(LISTED RECORDS Opens)

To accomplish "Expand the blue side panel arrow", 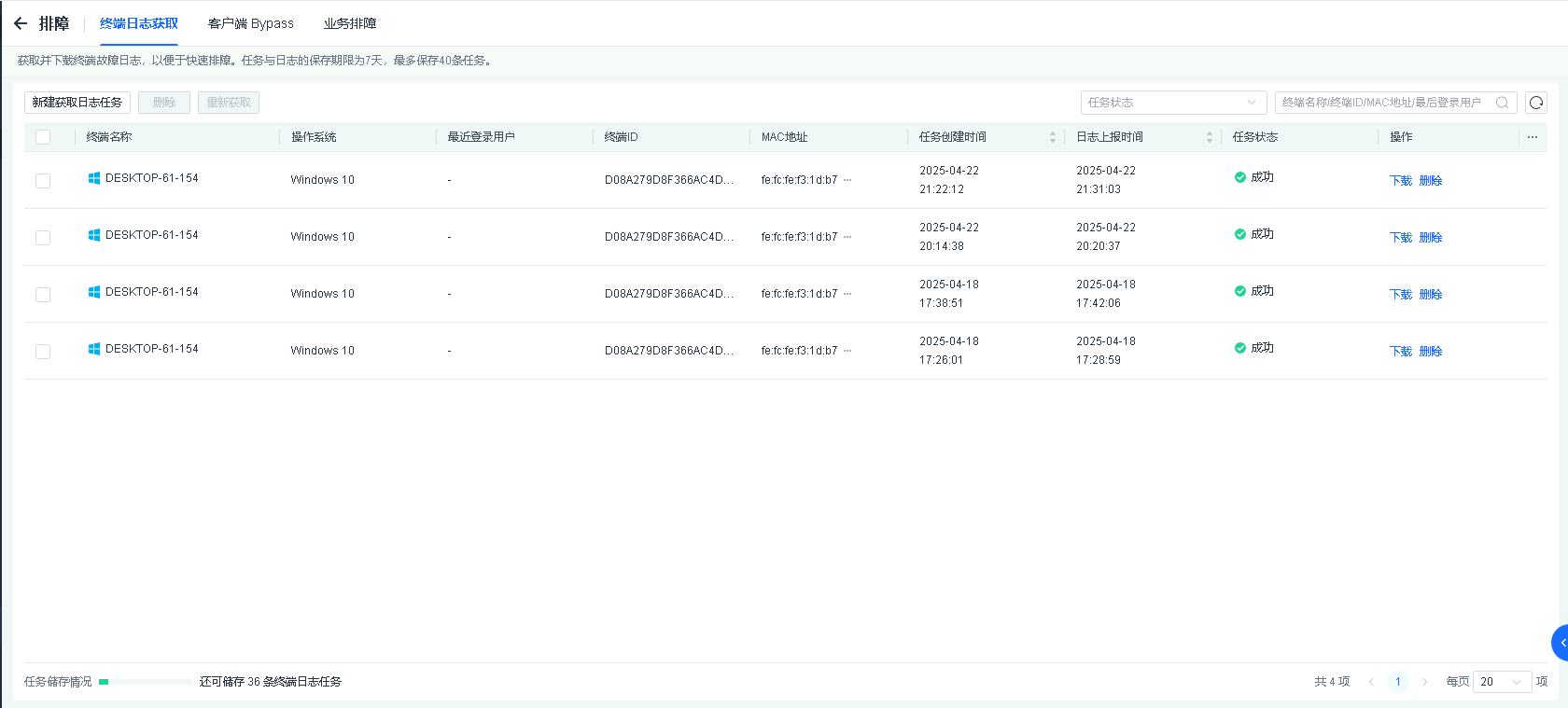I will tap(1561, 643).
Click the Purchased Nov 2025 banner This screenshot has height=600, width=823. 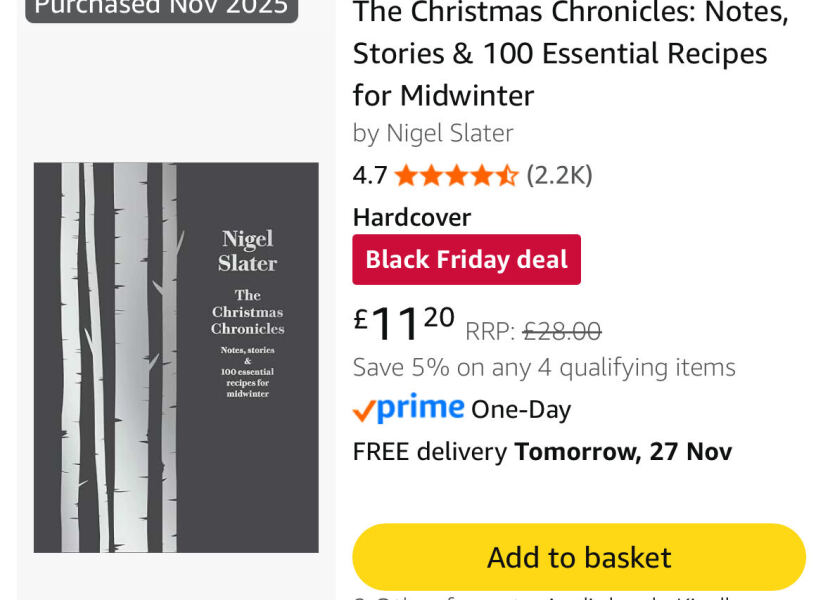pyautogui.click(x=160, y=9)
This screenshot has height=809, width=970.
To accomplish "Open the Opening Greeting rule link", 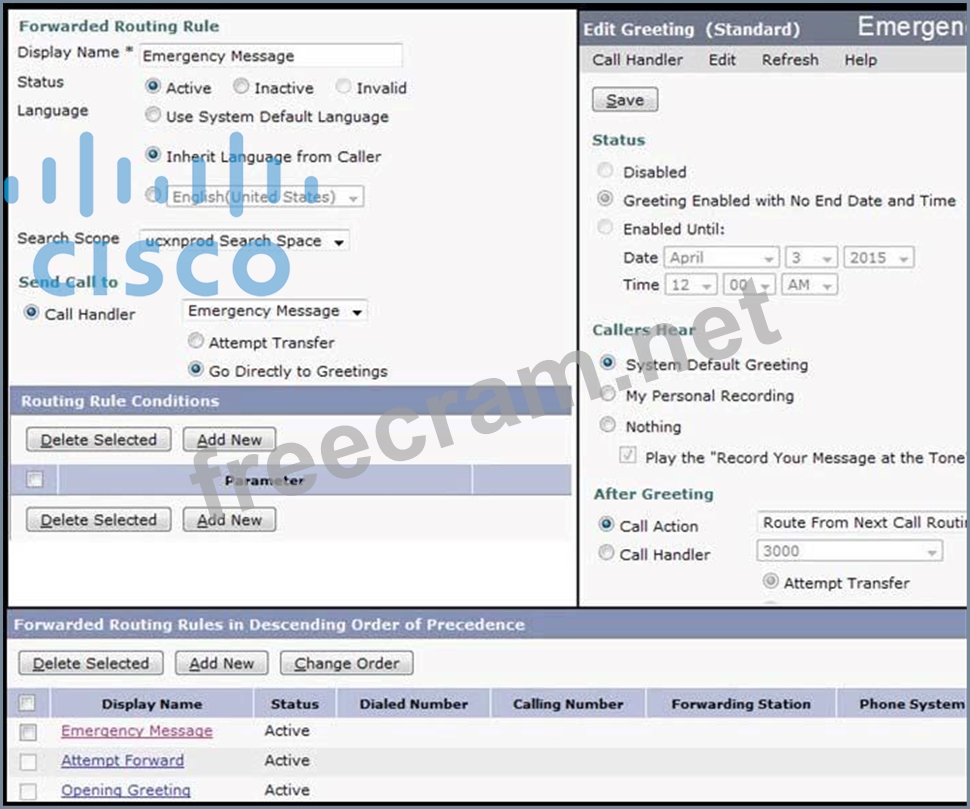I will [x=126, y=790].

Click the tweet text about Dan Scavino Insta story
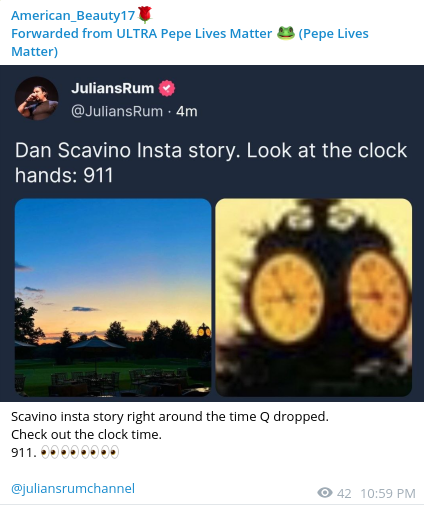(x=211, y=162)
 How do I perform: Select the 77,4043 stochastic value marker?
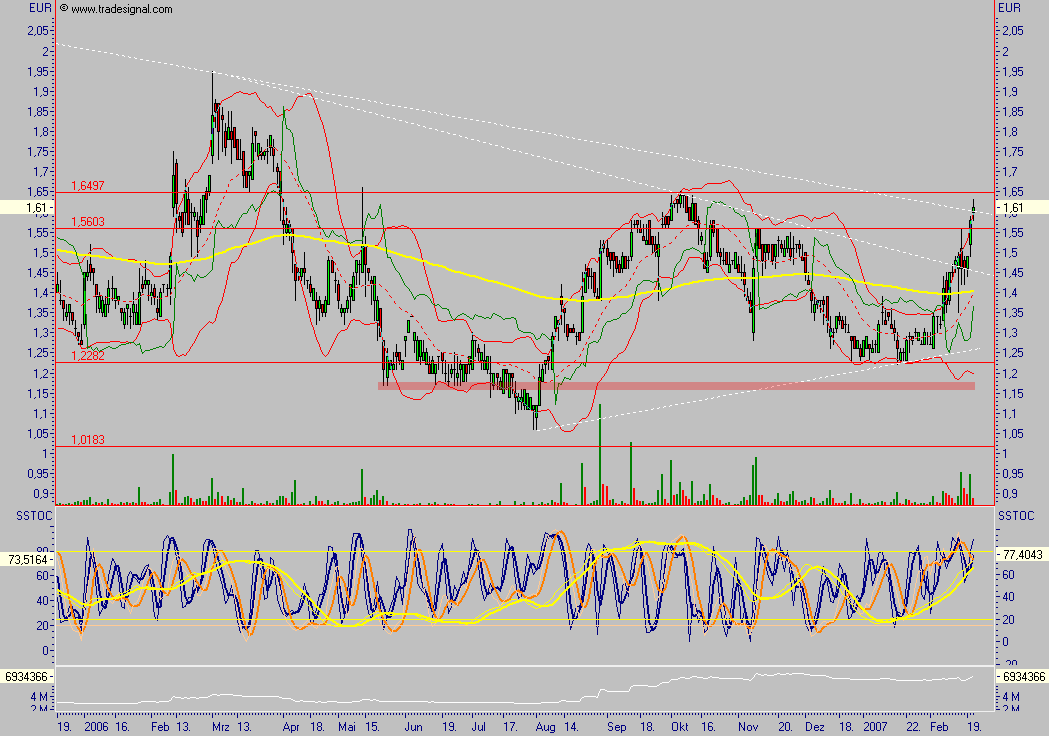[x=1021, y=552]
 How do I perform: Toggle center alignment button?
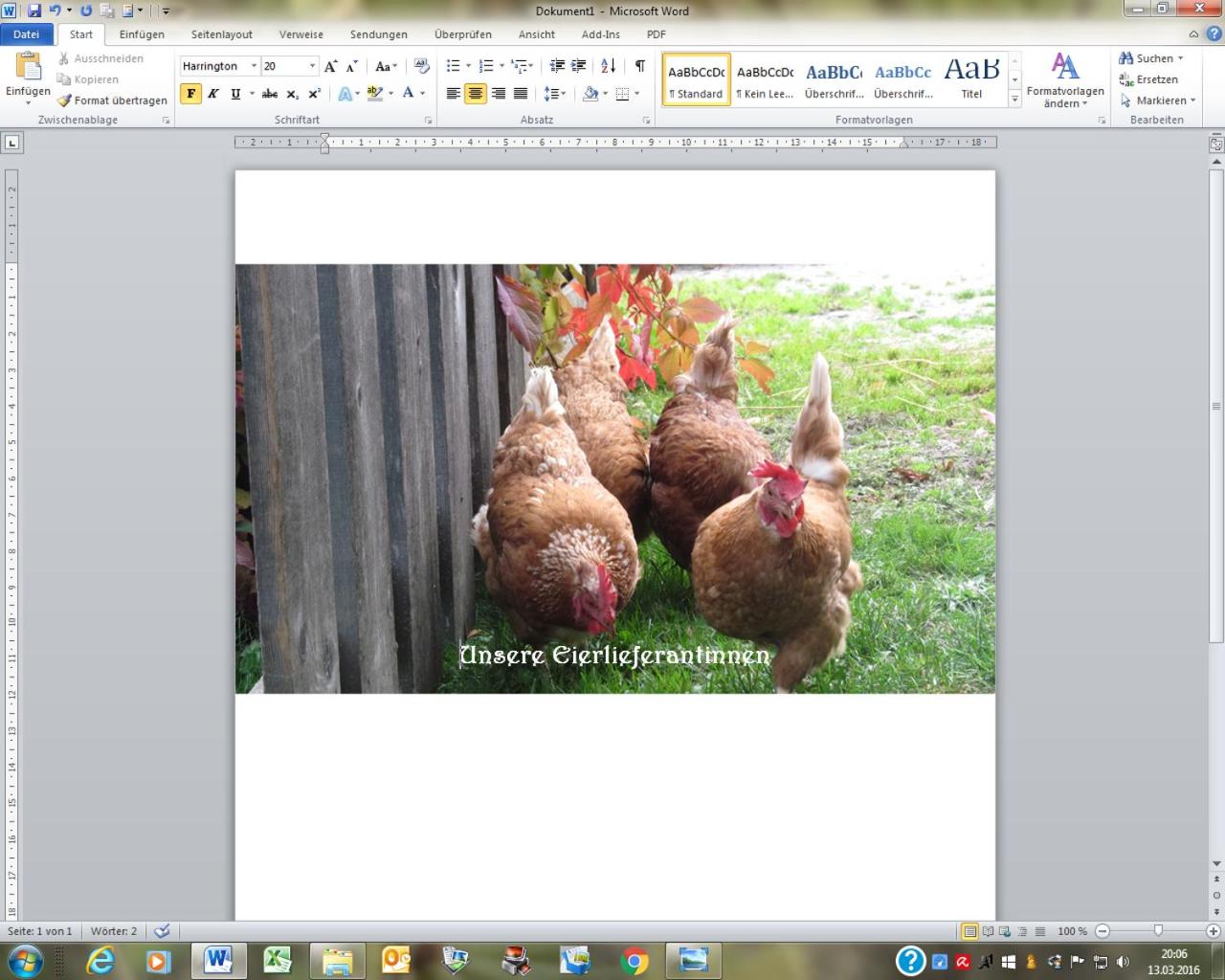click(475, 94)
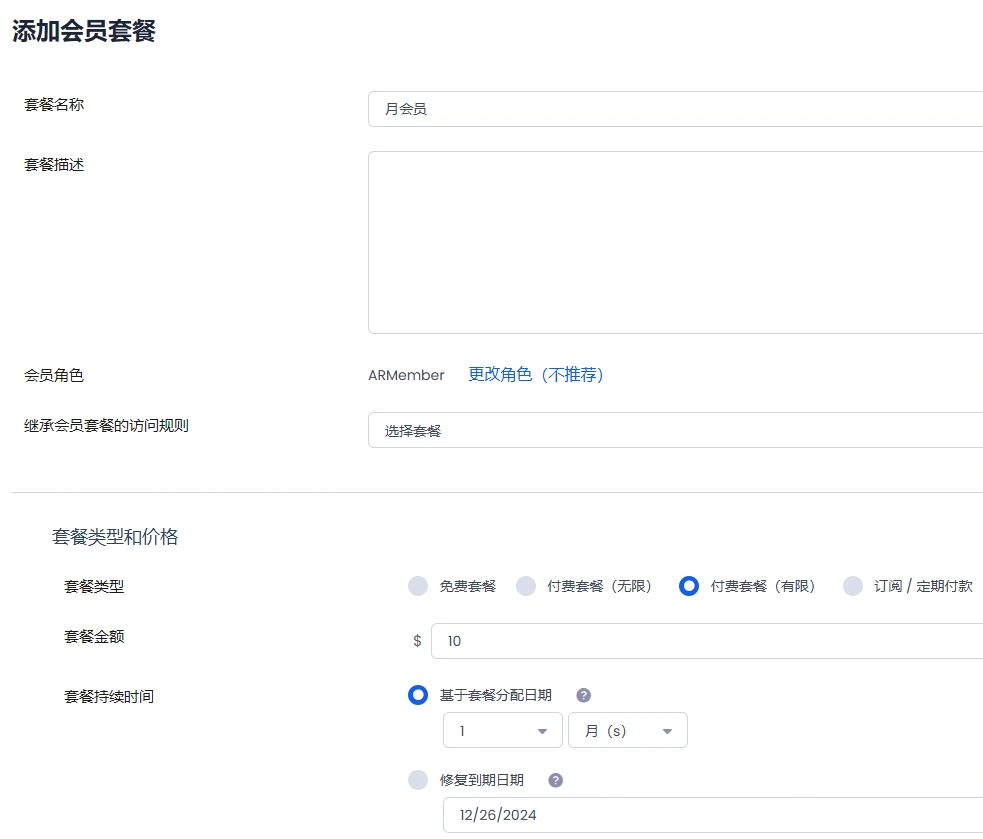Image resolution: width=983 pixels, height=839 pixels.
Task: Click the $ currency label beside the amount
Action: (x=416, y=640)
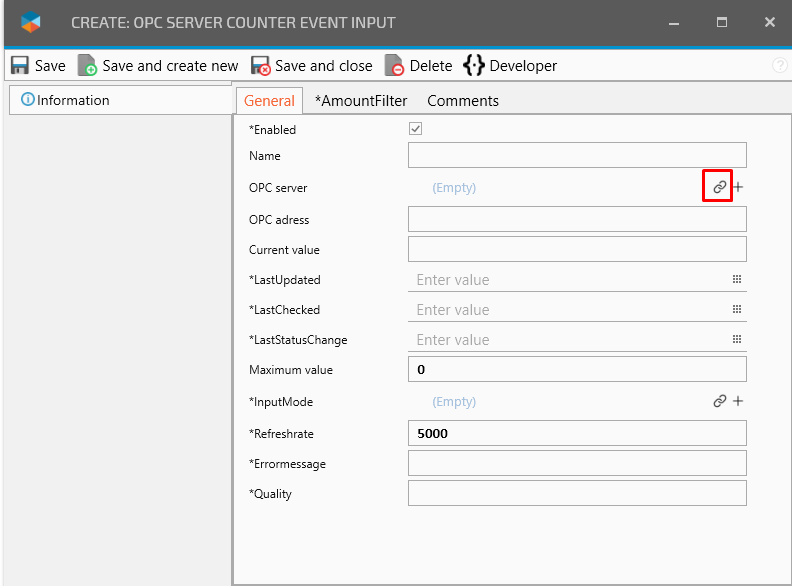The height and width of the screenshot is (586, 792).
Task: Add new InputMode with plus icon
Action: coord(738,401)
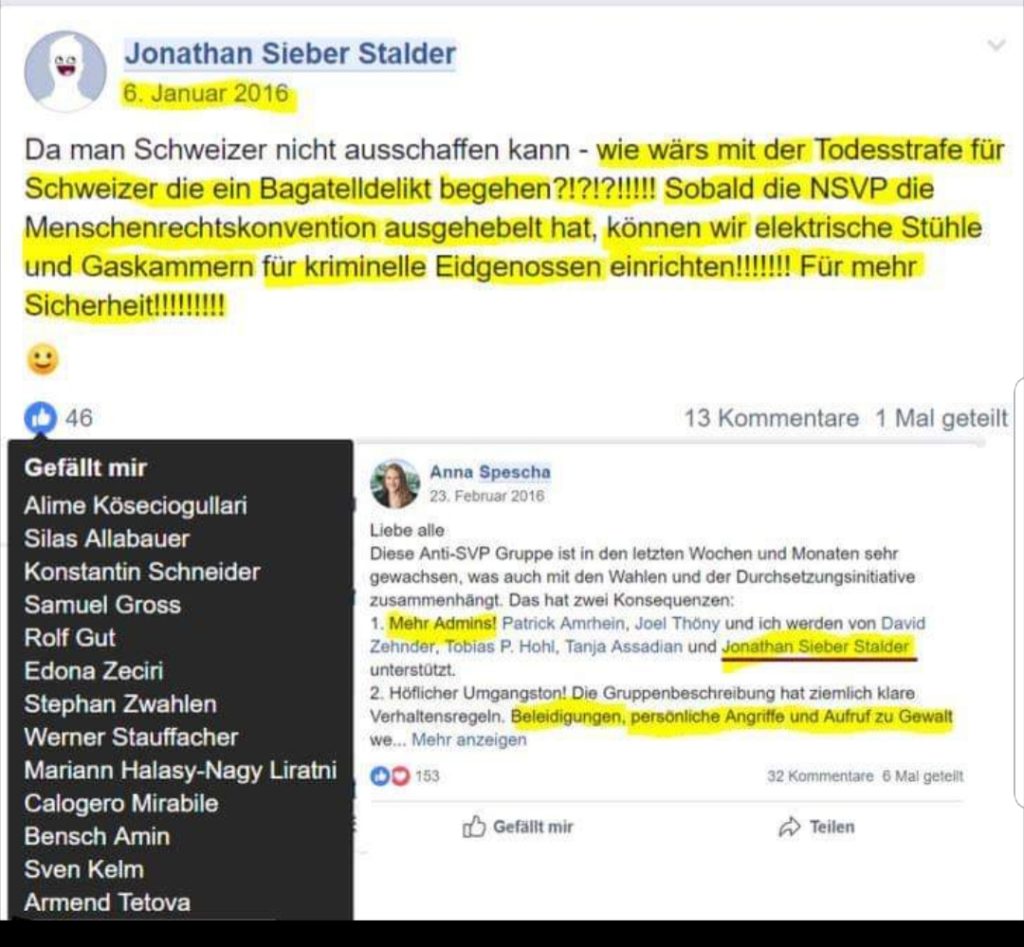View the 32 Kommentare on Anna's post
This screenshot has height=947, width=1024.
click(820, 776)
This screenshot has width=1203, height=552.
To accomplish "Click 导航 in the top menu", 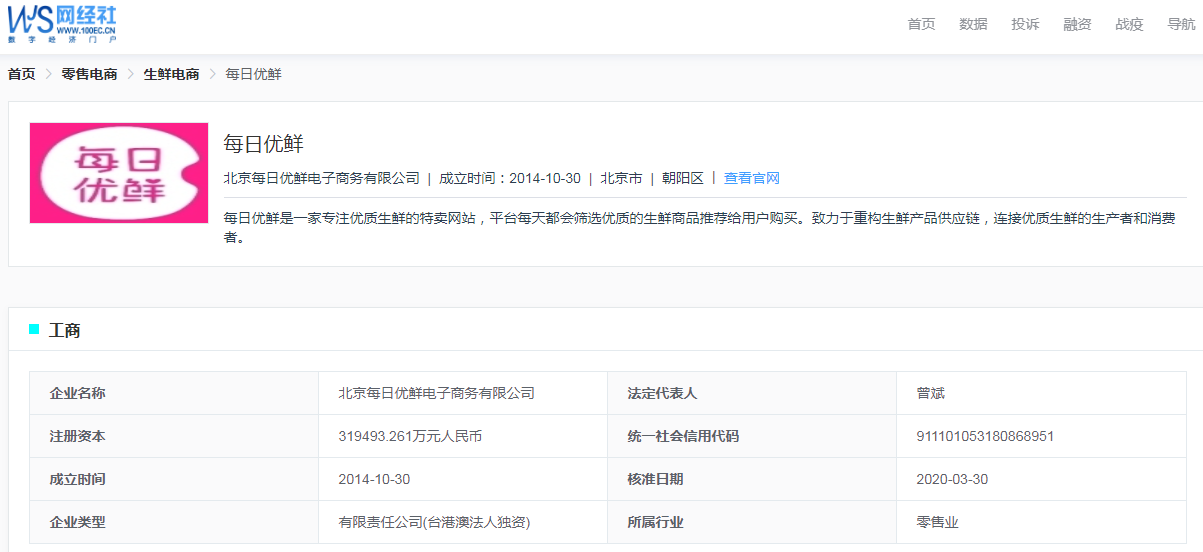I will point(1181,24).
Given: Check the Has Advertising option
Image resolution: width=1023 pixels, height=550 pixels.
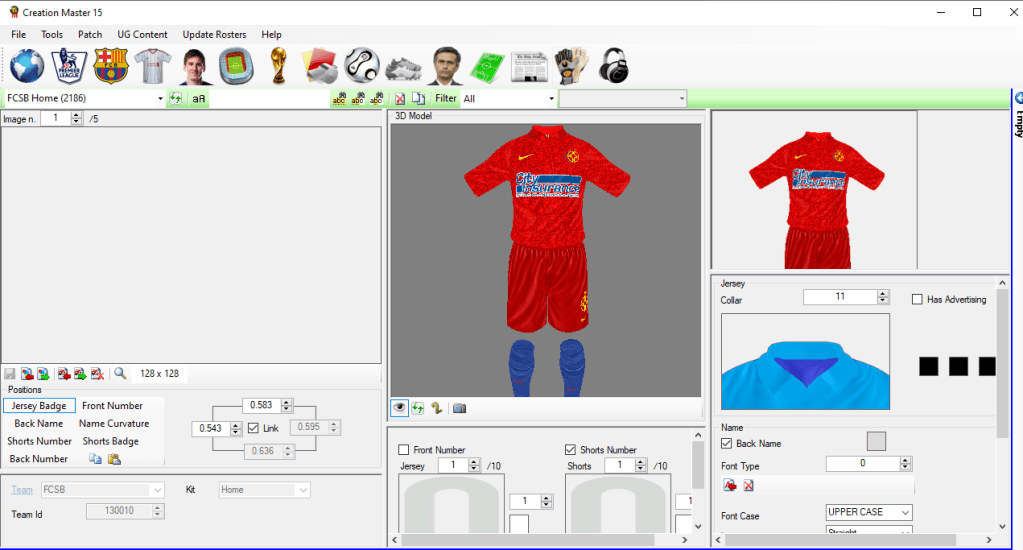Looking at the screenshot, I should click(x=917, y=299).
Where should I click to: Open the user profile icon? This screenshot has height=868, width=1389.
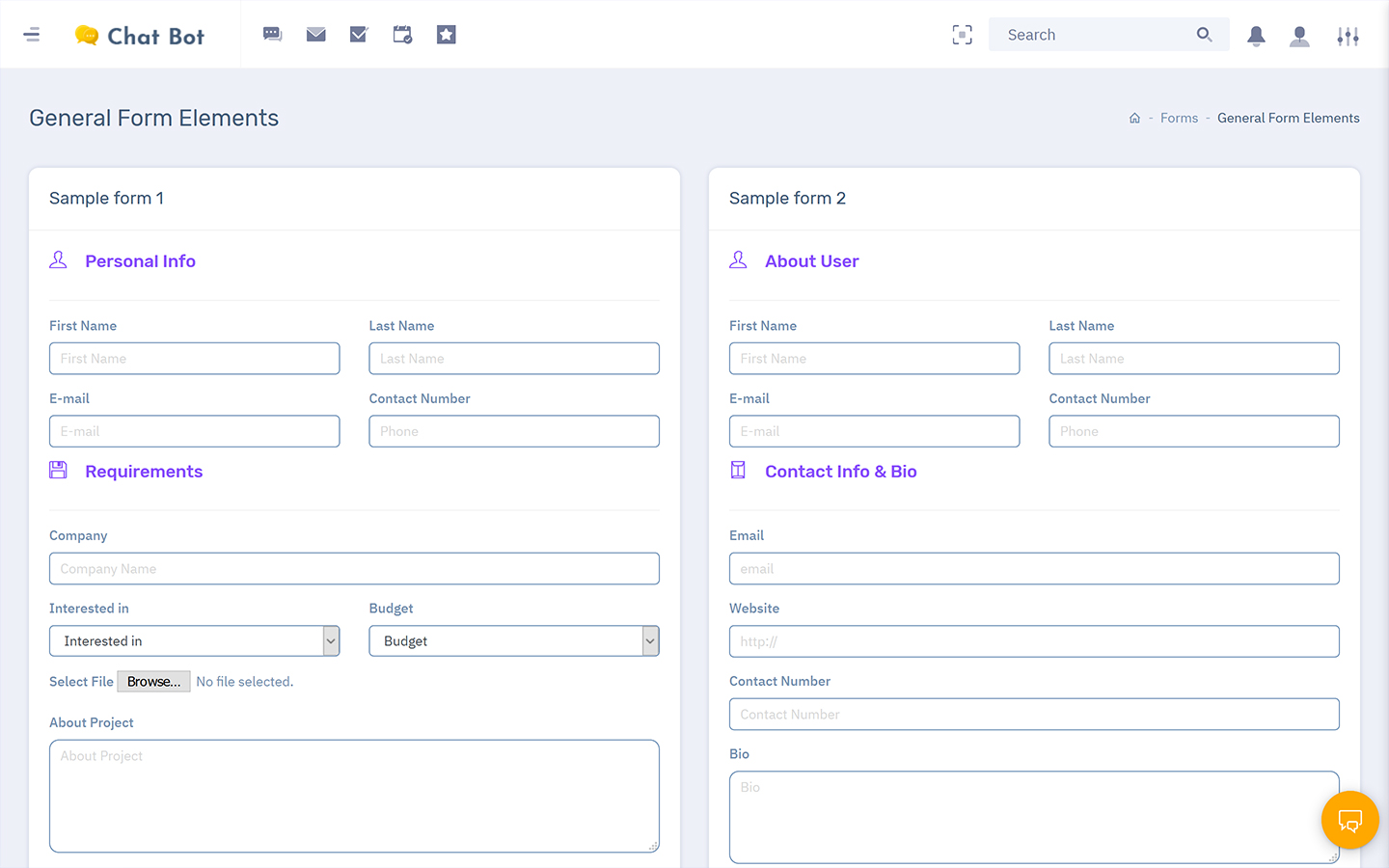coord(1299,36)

(LISTED RECORDS Closes)

WHAT YOU WILL DO: Starting with the line that contains "Given: Check the Has Advertising option" and ending with the last line of the data above, transcribe exactly those lines and no others, without pictures.

TASK OUTPUT:
Given: Check the Has Advertising option
Image resolution: width=1023 pixels, height=550 pixels.
Looking at the screenshot, I should click(x=917, y=299).
Where should I click to: Open the user profile icon? This screenshot has height=868, width=1389.
coord(1299,36)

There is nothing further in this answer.